# low tech with gravel



## ste_v5 (19 Sep 2015)

Hello
Just starting with a roma 125 and the t8 lights what came with it.
I'm just using pea gravel as I like the look of it, will this be ok or is it a must to use soil underneath it?
If it's ok could I just use root tabs?
I just want a healthy tank full of plants which plants will do best in this gravel? 
I'm not adding co2 and could I get away with not adding frets? 
Thanks


----------



## foxfish (19 Sep 2015)

Ha Ha everybody wants a healthy tank full of plants with no added C02, ferts & no maintenance !
I don't know the answer myself.
I think you are asking a big ask, plants need certain things to flourish.
It does seem that adding a soil base really helps, perhaps read up a bit about that....


----------



## ste_v5 (19 Sep 2015)

So if I just added frets say once a week would this be ok?
I was thinking of gettin amazon swords maybe crypts and vas? Would these be ok with root tabs or the added frets aswell


----------



## Edvet (19 Sep 2015)

Gravel will work OK, but you'll need ferts. Either as soil underneath or in the water. Remember the lower the light intensity the slower the growth, the smaller the need for ferts. But it's never zero.


----------



## Jose (19 Sep 2015)

Plants need ferts. Lack of ferts can cause algae. You can try root tabs but ideally you want to dose once a week macros and micros. Another option is to use a nutrient rich substrate or soil underneath the gravel. They all have pros and cons. So up to you.

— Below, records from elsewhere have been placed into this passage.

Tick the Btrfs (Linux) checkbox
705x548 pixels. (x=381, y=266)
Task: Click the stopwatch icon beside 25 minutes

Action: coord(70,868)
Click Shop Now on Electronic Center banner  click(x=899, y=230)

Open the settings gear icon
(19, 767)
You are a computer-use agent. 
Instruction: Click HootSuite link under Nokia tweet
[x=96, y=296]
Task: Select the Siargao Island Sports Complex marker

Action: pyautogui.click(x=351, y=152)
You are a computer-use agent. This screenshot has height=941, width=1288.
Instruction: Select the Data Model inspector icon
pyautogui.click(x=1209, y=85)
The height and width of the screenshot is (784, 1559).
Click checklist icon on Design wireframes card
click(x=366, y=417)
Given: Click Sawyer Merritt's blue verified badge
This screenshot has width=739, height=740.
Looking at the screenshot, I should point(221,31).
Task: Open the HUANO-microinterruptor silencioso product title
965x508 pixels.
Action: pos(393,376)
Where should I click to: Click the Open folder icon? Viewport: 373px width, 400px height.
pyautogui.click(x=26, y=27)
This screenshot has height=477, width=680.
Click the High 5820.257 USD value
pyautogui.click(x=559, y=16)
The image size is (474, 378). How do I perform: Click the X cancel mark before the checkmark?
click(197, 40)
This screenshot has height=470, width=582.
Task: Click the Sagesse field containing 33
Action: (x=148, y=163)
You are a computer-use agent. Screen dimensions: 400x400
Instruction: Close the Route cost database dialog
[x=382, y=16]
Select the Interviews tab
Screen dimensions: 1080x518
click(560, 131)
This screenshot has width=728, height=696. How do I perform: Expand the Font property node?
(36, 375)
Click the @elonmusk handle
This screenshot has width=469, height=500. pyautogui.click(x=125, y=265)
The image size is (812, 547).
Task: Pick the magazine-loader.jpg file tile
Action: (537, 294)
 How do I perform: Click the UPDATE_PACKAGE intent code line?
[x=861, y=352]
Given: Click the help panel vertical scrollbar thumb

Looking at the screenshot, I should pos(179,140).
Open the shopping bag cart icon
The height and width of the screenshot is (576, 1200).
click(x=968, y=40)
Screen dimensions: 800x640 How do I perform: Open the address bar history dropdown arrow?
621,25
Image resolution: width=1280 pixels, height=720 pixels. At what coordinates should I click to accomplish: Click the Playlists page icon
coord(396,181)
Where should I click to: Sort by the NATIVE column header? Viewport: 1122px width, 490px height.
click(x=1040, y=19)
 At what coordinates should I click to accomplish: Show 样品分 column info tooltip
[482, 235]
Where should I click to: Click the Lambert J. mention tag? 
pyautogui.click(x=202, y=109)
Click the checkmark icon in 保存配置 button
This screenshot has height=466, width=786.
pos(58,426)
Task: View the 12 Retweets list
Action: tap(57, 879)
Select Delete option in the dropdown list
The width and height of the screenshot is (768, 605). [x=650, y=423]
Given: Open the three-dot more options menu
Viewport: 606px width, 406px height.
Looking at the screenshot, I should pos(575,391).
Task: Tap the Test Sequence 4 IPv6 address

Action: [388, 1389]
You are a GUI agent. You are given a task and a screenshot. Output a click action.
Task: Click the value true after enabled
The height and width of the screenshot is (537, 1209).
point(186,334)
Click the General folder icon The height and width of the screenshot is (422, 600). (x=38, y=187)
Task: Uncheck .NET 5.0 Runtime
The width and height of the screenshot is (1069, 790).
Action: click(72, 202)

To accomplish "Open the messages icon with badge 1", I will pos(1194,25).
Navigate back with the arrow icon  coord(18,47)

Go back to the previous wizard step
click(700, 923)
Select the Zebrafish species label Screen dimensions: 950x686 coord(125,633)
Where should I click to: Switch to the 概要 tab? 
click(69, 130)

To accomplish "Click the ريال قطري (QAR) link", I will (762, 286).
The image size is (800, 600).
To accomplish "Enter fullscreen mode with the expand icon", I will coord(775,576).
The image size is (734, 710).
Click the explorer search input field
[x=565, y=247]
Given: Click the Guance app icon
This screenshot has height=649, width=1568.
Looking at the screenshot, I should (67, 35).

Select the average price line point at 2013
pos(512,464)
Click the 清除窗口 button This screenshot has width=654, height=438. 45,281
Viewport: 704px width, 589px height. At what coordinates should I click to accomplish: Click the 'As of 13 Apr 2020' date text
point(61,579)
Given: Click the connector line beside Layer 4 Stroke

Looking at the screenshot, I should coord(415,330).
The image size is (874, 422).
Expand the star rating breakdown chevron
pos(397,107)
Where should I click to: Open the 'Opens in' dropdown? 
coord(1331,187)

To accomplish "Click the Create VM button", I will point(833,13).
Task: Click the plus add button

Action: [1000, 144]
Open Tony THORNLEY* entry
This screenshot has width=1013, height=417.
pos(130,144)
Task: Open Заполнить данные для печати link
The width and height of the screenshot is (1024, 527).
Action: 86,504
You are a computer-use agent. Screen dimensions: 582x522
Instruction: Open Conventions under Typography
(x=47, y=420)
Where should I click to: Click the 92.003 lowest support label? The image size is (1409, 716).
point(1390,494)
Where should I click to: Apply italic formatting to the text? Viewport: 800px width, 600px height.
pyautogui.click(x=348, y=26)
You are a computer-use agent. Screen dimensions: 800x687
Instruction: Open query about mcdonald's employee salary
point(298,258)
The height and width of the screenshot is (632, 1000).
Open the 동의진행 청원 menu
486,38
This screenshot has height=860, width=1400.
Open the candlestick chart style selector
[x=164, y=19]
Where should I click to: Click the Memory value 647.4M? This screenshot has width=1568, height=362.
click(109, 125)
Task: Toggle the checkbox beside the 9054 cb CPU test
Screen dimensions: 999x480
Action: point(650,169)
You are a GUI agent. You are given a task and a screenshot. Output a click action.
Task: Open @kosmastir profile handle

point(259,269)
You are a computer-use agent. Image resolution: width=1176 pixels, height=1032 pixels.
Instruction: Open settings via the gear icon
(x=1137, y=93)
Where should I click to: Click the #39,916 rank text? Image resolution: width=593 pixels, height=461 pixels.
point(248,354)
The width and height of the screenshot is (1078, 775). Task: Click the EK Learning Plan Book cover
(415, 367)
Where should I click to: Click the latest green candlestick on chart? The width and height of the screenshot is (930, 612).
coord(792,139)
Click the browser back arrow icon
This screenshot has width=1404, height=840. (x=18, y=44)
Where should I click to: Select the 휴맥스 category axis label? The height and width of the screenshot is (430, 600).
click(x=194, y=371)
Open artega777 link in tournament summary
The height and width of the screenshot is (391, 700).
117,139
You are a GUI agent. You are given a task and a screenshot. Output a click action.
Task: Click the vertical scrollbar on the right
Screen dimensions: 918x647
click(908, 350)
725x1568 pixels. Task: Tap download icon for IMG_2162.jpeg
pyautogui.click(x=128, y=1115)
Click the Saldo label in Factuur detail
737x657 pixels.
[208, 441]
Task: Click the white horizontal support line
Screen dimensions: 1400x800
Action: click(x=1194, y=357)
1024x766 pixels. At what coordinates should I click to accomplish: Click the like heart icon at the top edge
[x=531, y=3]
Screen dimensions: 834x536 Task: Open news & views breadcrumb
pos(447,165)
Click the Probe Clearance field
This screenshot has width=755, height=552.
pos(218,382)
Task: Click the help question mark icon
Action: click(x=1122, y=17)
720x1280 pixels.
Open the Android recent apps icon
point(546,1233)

I would dose the water column.
Sorry just noticed Edvet had said more or less the same.


----------



## ste_v5 (19 Sep 2015)

Thanks everyone
So will it be ok to dose once a week micros and macros? 
Also does anybody have a link or guide to weekly dosing? 
I don't really want to pull all of the gravel out now just to put it back in haha
Where's the best place to get the ferts from


----------



## ste_v5 (19 Sep 2015)

If I was to redo with soil underneath does this eliminate the need for me to add ferts weekly? Does the soil take care of that


----------



## Edvet (19 Sep 2015)

Soil could work, see the work of Diana Walstad (https://www.google.nl/#q=diana+walstad) and our own Troi:
(http://www.ukaps.org/forum/threads/the-soil-substrate-or-dirted-planted-tank-a-how-to-guide.18943/)


----------



## Tim Harrison (19 Sep 2015)

What is a soil substrate?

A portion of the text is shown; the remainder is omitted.